(DATA EXCERPTS Opens)

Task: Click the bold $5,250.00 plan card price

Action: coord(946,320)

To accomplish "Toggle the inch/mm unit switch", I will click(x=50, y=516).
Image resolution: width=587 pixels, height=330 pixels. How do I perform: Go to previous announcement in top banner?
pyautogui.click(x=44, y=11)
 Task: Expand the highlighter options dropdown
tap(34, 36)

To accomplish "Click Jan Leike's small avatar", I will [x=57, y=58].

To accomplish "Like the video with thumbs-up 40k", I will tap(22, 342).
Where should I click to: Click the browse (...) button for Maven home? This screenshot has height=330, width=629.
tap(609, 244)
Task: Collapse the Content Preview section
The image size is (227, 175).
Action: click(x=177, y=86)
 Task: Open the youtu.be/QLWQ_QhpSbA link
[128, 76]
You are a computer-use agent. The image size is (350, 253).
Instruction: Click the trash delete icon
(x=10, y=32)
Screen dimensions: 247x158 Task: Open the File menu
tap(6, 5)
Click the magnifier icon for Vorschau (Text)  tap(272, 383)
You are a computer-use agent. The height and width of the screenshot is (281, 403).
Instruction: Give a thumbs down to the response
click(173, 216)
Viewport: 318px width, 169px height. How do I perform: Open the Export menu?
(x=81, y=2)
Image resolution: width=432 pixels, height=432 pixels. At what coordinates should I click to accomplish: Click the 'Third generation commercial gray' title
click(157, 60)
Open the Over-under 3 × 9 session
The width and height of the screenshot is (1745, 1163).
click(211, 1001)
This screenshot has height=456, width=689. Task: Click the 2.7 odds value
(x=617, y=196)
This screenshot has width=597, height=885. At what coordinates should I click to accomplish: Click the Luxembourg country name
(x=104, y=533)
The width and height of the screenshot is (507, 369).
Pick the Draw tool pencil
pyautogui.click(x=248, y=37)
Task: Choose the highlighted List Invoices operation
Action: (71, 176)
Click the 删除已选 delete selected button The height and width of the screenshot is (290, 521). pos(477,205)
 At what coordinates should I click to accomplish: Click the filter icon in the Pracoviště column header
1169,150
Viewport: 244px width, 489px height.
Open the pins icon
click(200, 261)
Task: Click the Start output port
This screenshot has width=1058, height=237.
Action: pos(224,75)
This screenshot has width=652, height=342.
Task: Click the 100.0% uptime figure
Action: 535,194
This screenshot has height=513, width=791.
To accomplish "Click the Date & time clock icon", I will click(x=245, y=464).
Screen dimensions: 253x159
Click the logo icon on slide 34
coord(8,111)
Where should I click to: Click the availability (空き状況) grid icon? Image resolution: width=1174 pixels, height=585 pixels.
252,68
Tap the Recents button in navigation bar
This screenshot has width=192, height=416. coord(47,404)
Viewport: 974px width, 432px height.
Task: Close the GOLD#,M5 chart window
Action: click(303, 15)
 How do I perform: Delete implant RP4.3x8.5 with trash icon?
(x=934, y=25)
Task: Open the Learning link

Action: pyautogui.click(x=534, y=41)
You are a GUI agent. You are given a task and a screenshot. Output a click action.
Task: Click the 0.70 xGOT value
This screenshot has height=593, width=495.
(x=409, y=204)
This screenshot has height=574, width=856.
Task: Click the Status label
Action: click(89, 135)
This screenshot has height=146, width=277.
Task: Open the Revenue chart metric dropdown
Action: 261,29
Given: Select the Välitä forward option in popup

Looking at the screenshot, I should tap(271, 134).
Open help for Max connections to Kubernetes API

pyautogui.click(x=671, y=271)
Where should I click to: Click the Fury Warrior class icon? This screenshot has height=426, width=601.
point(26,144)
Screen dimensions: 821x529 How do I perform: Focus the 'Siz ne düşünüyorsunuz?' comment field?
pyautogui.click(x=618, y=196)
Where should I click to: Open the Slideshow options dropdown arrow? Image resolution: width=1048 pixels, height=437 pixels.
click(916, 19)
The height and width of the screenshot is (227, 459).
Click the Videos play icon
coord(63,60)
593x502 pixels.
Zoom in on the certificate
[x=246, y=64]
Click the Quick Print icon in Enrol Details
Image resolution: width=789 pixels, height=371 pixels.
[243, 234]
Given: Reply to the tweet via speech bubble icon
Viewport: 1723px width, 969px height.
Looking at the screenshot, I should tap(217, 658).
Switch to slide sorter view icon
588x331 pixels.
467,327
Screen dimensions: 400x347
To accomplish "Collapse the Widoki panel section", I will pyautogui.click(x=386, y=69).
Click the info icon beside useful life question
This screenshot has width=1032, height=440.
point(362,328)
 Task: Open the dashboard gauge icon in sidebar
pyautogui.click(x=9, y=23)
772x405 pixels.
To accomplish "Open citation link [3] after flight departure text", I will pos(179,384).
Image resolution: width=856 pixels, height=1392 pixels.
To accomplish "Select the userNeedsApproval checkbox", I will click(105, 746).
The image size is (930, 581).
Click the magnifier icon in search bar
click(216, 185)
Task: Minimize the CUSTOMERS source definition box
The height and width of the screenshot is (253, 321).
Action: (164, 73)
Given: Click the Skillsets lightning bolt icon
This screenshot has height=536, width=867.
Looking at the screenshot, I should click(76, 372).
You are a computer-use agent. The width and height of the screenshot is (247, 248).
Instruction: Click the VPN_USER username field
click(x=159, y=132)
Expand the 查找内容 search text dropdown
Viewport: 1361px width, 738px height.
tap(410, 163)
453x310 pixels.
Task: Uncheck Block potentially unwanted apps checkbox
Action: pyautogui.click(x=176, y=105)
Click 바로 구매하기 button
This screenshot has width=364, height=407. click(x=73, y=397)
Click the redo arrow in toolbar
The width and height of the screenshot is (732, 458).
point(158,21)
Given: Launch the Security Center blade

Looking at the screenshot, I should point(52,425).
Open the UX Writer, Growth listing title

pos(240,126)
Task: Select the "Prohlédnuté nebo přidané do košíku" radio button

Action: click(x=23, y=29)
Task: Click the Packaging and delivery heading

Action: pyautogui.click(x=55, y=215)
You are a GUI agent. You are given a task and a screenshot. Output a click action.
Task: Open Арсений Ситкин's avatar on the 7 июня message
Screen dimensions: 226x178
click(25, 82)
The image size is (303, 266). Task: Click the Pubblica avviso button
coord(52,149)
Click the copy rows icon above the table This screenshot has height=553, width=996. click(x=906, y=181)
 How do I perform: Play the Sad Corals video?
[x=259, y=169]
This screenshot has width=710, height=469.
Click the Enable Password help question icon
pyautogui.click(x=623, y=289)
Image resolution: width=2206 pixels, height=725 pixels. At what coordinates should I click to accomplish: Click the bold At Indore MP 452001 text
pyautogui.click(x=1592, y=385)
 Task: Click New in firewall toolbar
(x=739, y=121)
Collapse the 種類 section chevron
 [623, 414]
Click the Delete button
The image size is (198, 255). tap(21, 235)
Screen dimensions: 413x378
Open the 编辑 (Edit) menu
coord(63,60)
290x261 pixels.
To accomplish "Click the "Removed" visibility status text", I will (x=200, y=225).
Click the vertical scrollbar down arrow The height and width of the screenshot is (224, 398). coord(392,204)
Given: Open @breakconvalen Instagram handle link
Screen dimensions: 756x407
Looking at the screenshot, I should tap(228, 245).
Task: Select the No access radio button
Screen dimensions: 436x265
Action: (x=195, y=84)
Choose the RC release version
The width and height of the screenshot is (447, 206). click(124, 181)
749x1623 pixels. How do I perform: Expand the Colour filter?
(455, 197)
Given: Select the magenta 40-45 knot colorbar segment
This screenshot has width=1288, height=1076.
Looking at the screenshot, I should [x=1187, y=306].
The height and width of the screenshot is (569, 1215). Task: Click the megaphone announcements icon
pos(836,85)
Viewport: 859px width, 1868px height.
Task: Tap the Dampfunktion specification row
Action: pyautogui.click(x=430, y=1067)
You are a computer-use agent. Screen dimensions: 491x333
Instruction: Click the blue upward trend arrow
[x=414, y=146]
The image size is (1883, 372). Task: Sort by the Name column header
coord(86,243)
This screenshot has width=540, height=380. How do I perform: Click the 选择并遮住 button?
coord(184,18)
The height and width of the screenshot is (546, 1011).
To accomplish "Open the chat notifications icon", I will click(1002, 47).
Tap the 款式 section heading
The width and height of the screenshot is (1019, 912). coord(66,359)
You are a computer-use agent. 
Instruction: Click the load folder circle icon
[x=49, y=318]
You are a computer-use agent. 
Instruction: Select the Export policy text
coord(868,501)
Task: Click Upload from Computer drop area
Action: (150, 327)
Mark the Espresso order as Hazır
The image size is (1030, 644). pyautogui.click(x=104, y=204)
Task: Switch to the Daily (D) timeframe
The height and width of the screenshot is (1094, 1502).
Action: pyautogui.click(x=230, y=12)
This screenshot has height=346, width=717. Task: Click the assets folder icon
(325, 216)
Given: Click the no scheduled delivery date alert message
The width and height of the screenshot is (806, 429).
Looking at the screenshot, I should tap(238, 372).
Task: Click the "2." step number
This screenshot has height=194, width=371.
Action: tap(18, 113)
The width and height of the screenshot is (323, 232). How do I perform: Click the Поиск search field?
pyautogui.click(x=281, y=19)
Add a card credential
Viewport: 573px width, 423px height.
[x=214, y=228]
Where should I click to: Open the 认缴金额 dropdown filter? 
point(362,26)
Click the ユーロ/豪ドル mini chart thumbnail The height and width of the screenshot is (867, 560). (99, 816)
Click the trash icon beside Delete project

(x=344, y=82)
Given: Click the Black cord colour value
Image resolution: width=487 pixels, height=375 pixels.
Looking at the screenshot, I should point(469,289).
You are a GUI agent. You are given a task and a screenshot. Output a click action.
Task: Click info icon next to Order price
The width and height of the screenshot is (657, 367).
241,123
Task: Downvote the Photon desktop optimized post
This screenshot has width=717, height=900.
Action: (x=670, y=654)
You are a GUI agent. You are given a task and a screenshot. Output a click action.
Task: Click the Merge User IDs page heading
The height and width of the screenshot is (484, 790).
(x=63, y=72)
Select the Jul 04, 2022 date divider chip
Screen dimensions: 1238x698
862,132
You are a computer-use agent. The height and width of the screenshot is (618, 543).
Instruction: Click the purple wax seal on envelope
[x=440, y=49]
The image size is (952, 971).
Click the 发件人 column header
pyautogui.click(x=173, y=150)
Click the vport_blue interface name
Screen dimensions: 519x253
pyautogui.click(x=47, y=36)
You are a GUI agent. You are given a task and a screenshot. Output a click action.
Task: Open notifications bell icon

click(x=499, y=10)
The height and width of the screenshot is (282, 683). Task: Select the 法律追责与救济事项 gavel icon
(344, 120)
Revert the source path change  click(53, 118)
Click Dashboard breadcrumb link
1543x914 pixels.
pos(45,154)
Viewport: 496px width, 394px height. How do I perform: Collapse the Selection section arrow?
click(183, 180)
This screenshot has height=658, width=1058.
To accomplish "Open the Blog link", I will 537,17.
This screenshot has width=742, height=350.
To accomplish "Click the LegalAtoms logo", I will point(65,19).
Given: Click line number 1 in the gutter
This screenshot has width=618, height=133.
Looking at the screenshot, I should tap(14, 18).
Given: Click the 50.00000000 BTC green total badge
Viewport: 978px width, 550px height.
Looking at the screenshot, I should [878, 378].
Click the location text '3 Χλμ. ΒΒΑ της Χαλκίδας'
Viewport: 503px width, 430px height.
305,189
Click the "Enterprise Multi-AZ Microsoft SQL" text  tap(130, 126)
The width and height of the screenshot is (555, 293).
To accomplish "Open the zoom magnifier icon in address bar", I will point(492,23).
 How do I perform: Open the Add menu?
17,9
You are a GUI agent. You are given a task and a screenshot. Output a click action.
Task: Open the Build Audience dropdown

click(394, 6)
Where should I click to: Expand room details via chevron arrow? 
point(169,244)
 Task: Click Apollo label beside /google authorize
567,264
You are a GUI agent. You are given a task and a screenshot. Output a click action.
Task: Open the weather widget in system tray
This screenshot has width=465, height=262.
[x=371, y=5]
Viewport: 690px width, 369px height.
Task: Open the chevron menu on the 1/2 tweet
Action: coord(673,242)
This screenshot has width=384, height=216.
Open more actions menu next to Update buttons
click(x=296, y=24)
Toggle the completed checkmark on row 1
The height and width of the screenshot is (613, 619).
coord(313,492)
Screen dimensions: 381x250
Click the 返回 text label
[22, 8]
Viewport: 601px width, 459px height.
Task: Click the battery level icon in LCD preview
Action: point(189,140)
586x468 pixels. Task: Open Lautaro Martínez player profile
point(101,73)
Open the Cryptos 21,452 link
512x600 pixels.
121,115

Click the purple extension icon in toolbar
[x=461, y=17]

(DATA EXCERPTS Closes)

• WORK INSTRUCTION
Search the material for the string "Toggle" and return each line that has it.

• THE ANSWER
To accomplish "Toggle the inch/mm unit switch", I will click(x=50, y=516).
Toggle the completed checkmark on row 1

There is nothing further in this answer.